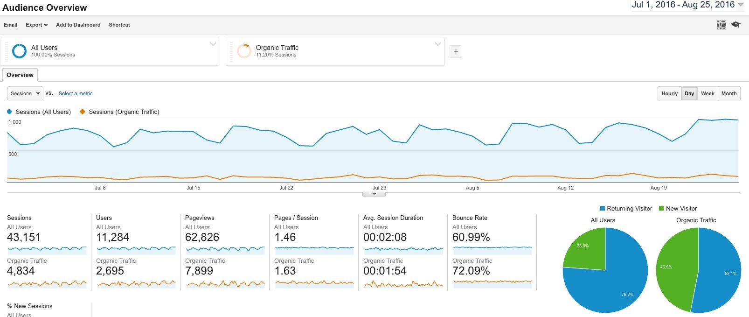The image size is (749, 317).
Task: Open the Export menu
Action: pyautogui.click(x=36, y=25)
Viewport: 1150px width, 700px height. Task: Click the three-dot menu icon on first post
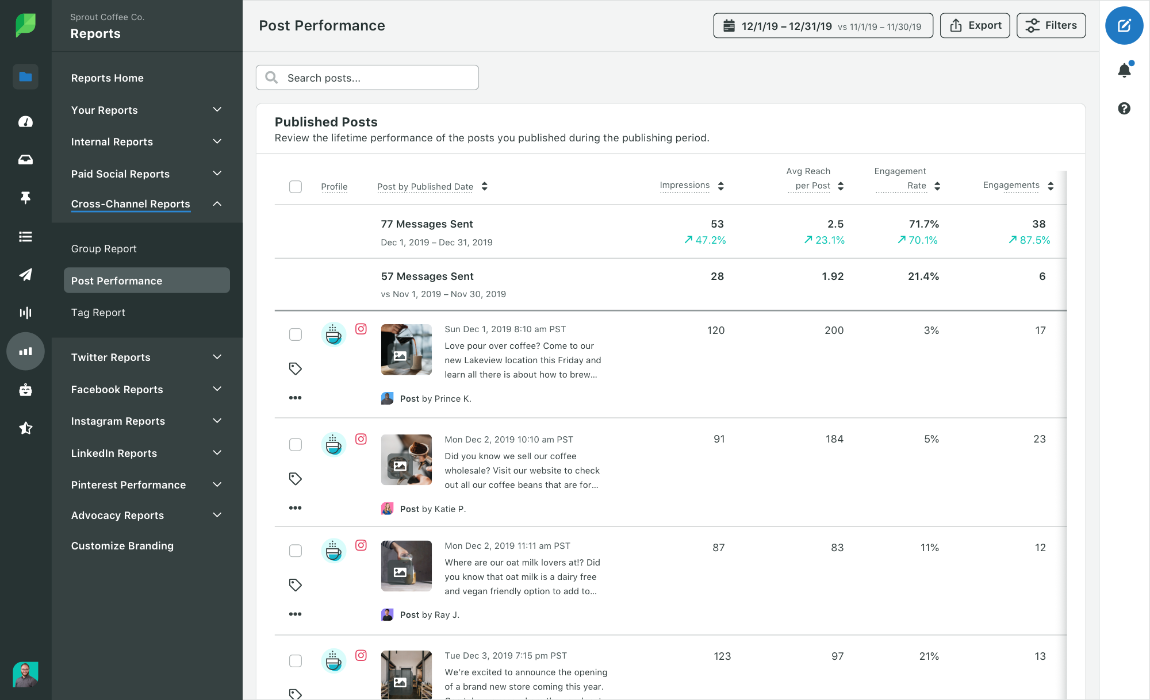pyautogui.click(x=295, y=398)
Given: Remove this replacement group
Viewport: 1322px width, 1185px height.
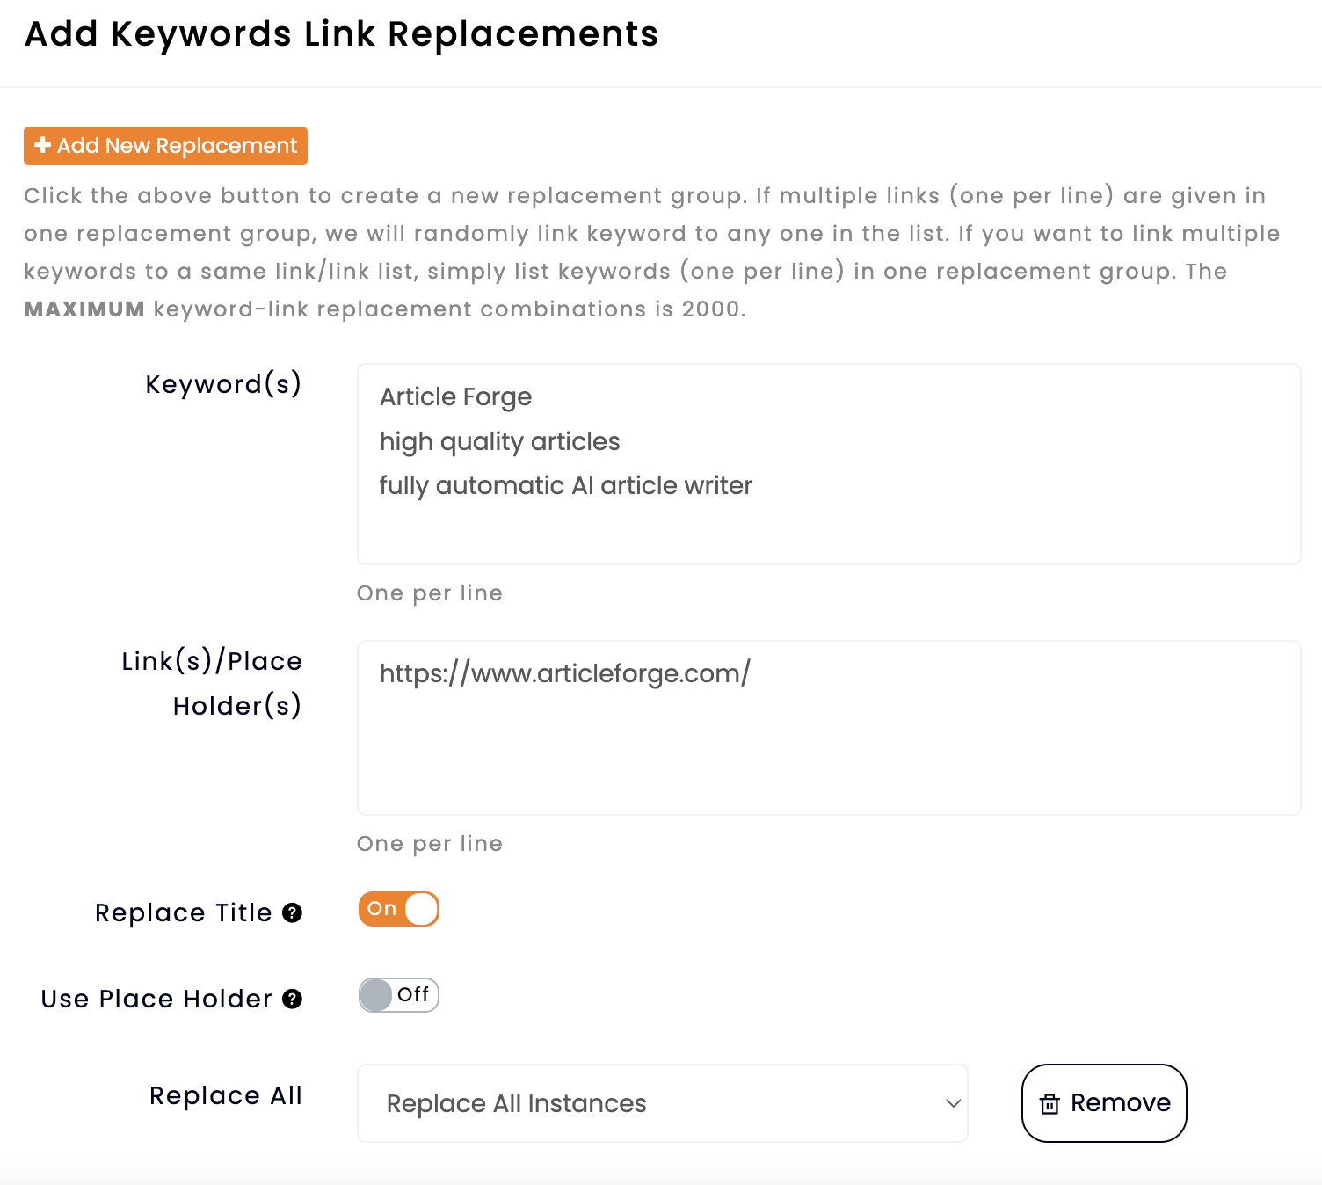Looking at the screenshot, I should click(1104, 1103).
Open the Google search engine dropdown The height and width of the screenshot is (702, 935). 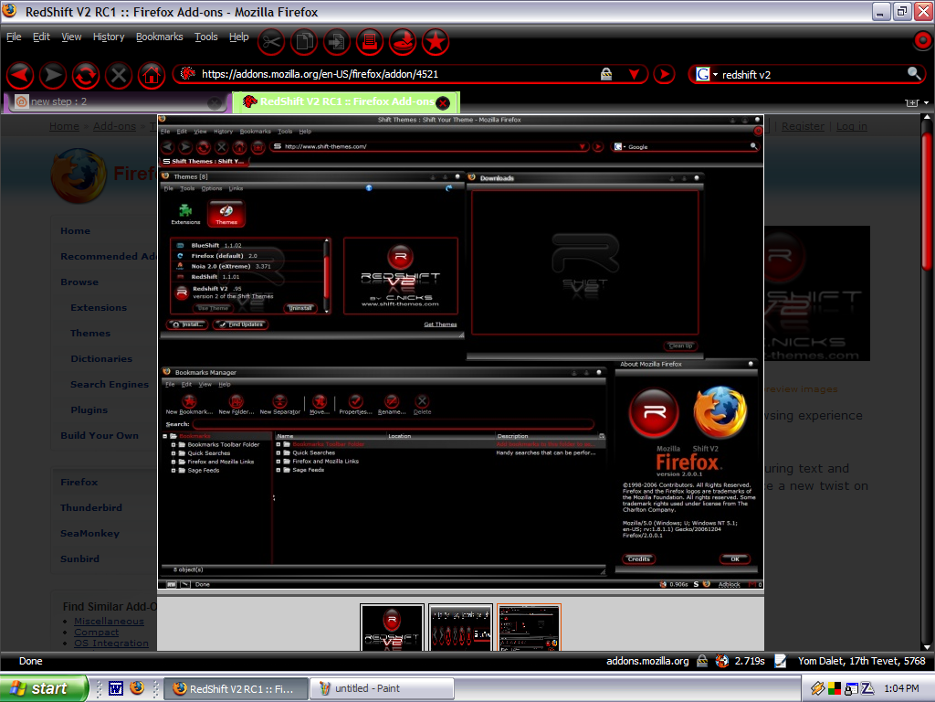click(707, 74)
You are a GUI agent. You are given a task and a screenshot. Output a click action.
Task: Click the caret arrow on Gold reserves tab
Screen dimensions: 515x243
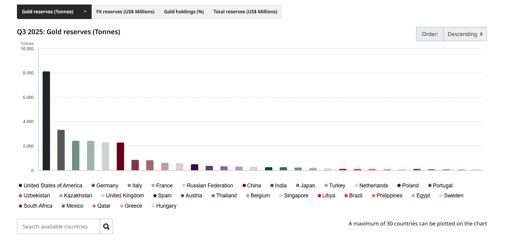[x=85, y=12]
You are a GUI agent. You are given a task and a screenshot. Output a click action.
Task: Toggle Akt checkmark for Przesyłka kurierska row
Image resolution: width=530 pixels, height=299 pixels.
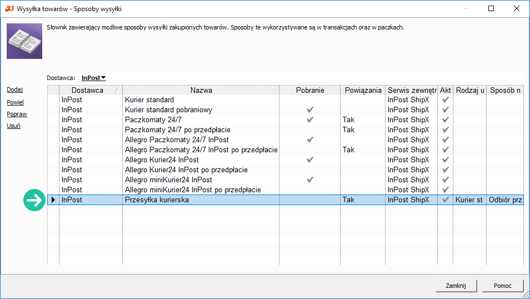(446, 200)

Exercise prompt: Pictures do not belong in your copy; restate word for word the lines from the one containing "Screen dimensions: 515x243" through the last line of the records above.

Output for this exercise:
Screen dimensions: 515x243
[x=85, y=12]
You are a GUI agent. You are given a task and a screenshot. Output a click action.
Task: Toggle Akt checkmark for Przesyłka kurierska row
Image resolution: width=530 pixels, height=299 pixels.
(446, 200)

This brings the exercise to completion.